En el estado de naturaleza son las personas individuales las encargadas de
hacer cumplir la ley natural.
2.2.2.2. La sociedad política (producto del pacto social): el Estado
Pero en el estado de naturaleza resulta difícil una defensa eficaz y justa de
los derechos individuales (y, muy especialmente, del derecho de propiedad), bien
porque los individuos particulares sean incapaces de repeler por sí mismos las
agresiones de los demás, bien porque al repelerlas se excedan innecesariamente y de
modo arbitrario (como en el estado de naturaleza es el propio individuo quien tiene
el poder de castigar a quien atente contra sus derechos, se corre el riesgo, al ser
éste juez y parte, de que el castigo a la infracción cometida sea arbitrario y
desproporcionado). Se hace así necesaria una organización política –el Estado– que
remedie las desventajas del estado de naturaleza.

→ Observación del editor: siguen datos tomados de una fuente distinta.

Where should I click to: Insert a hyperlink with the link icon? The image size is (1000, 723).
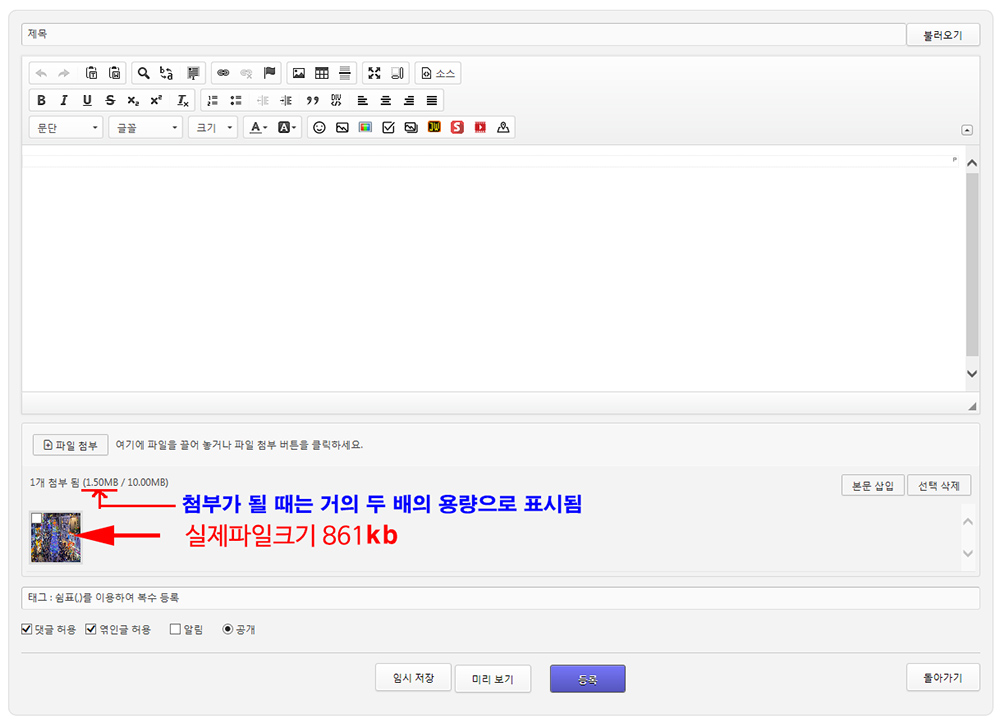[223, 73]
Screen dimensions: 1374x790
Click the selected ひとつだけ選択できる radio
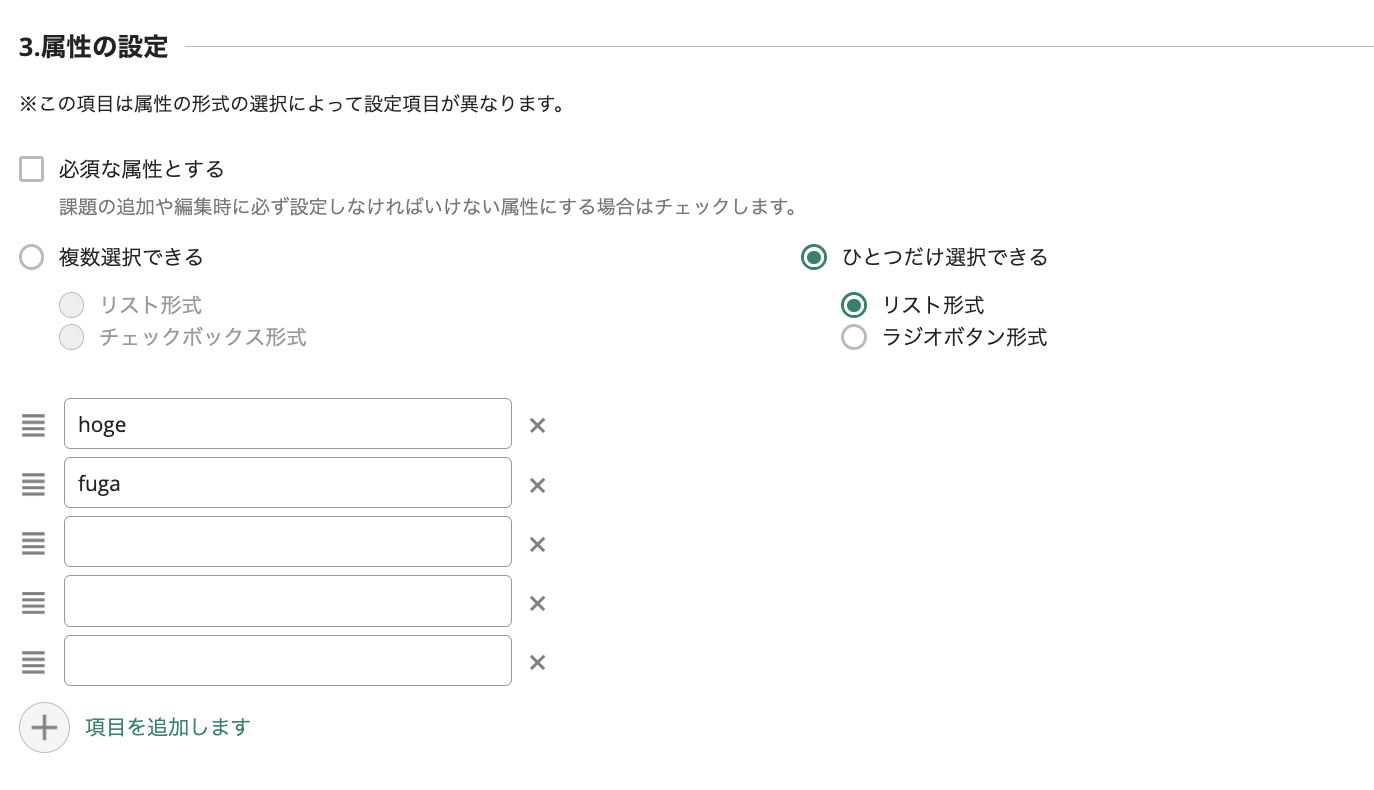814,257
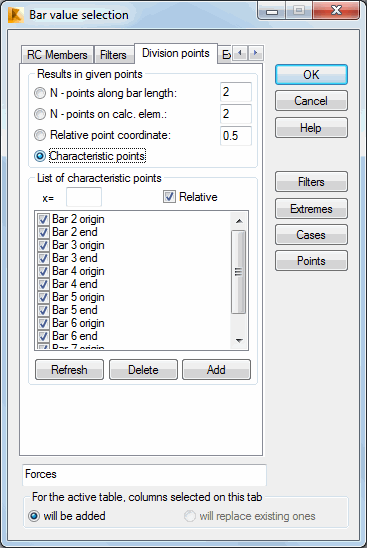Viewport: 367px width, 548px height.
Task: Click the x= coordinate input field
Action: point(84,197)
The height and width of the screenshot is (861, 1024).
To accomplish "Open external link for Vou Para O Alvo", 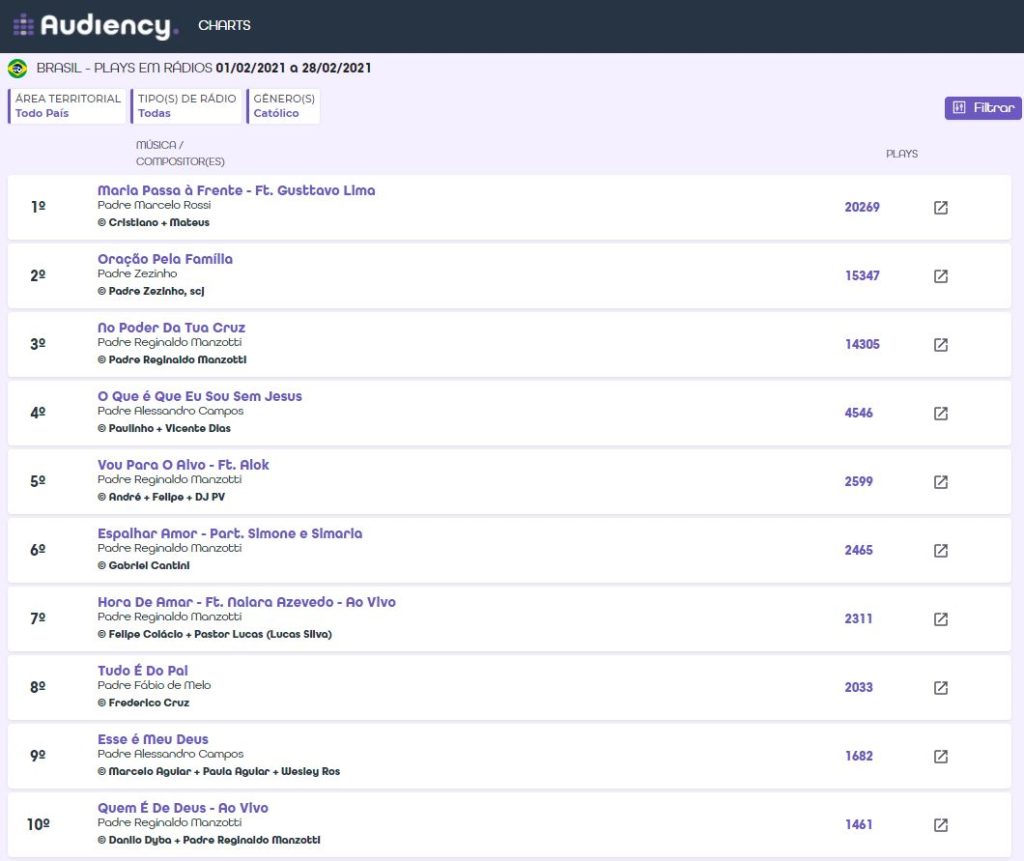I will (x=940, y=482).
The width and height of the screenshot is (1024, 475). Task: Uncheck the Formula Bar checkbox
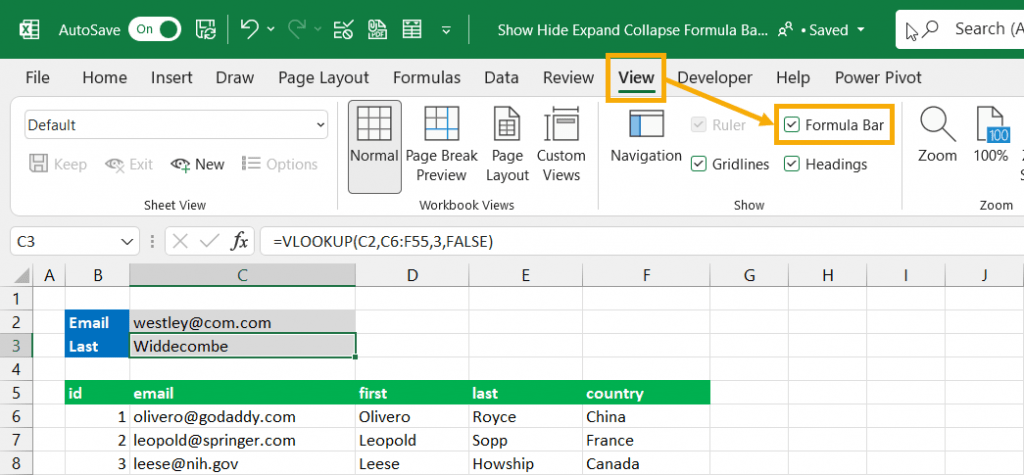792,125
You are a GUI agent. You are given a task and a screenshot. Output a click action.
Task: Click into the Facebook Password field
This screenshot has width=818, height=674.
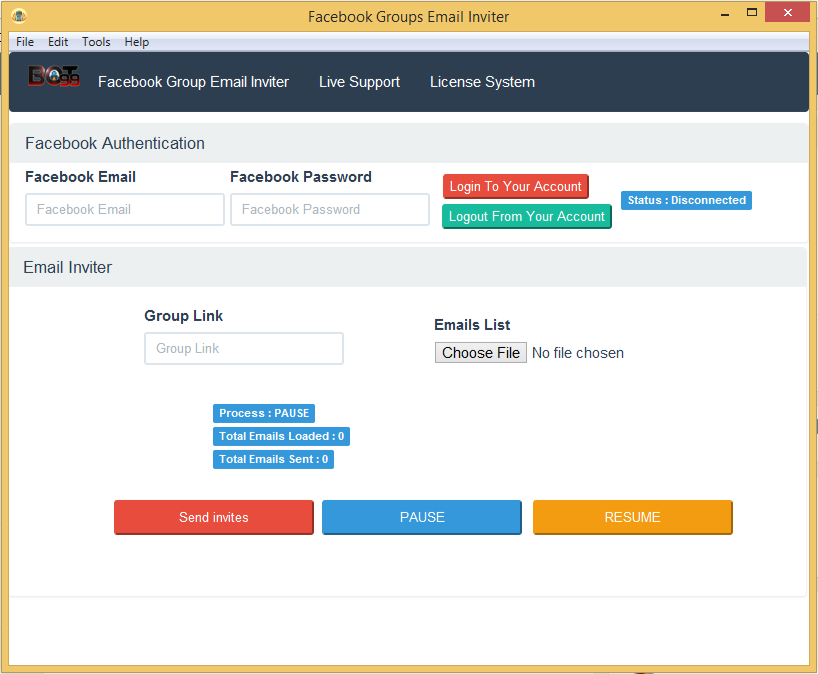(330, 209)
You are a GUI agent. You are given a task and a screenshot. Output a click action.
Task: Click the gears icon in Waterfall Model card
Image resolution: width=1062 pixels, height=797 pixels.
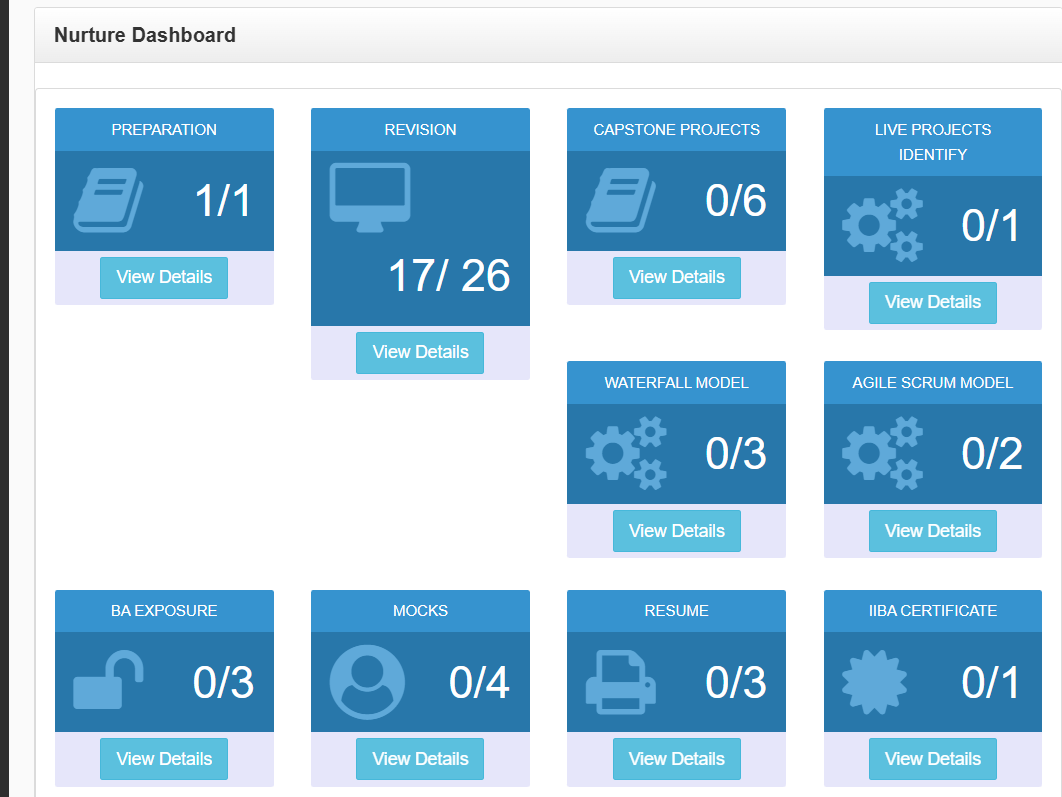(626, 454)
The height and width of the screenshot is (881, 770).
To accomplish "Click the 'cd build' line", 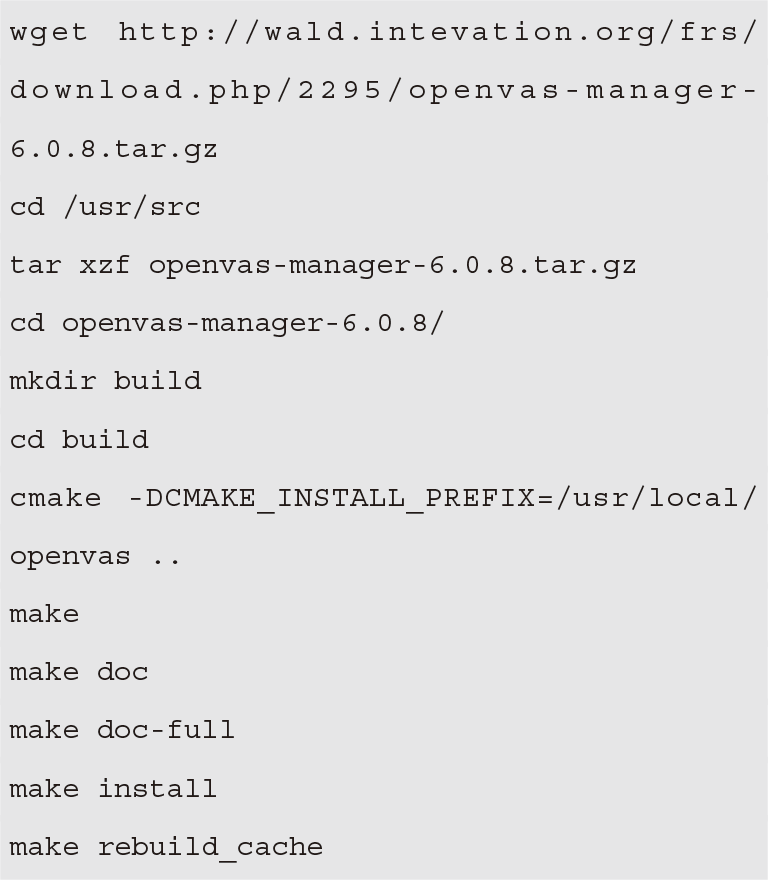I will pyautogui.click(x=79, y=439).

Para evitar las desventajas del estado natural, los individuos realizan un pacto
entre ellos por el cual renuncian a parte de su libertad para poder gozar de sus
derechos individuales con más seguridad, aceptando someterse a la voluntad de la
mayoría. Para que el pacto tenga validez, cada uno de los individuos debe dar,
expresa o tácitamente, su consentimiento al mismo. En consecuencia, la legitimidad
del Estado se basa en el consentimiento y mutuo acuerdo entre los individuos. La
finalidad principal del Estado es la de proteger los derechos naturales de los
miembros de la sociedad y promover el bien común.
Mientras que en Hobbes los individuos pierden su soberanía irreversiblemente
cuando por contrato la otorgan al soberano, en Locke el pacto es reversible. El
pueblo nunca pierde la soberanía y puede recuperarla si el soberano no se atiene a
lo pactado y no vela adecuadamente por los derechos inalienables de los individuos.
De ahí que Locke defienda el derecho de rebelión y la libertad de los ciudadanos
para, llegado el caso, retornar al estado natural o constituir una nueva sociedad
política. El individuo no renuncia a sus derechos personales inalienables, sólo
renuncia al ejercicio individual de la fuerza, dejando ese ejercicio al Estado siempre
y cuando este proteja el bien común.
Frente al Estado absoluto de Hobbes, Locke aboga por un Estado liberal donde
es la mayoría quien decide cómo organizarse políticamente. Locke se inclina por una
monarquía parlamentaria con división de poderes; en ella el pueblo elegiría sus
representantes en el Parlamento para que estos, como poder legislativo, que
incluiría el judicial y que sería el poder supremo, controlaran al poder ejecutivo del
gobierno.
Nos encontramos, por lo tanto, ante una concepción liberal del Estado, donde
el poder no es absoluto e indivisible, sino dividido fundamentalmente en dos. Medio
siglo más tarde Montesquieu, inspirándose en Locke pero independizando el poder
judicial del legislativo, estableció la doctrina de la separación de poderes, principio
fundamental del moderno Estado de derecho. En consonancia con el liberalismo
económico y político está la difusión de la tolerancia frente al dogmatismo. Dicha
defensa de la tolerancia no es ajena a la necesidad de la burguesía mercantil de
acabar con los conflictos religiosos para estabilizar los intercambios comerciales.
Frente a las guerras avivadas por conflictos religiosos Locke defendió, en su Carta
sobre la tolerancia, la libertad religiosa y la separación entre la Iglesia y el Estado.
En el siglo XVIII Inglaterra representará para los pensadores ilustrados de toda
Europa el país de la libertad y Locke será el abanderado de la misma y de la razón,
que debe presidir toda manifestación de la vida humana.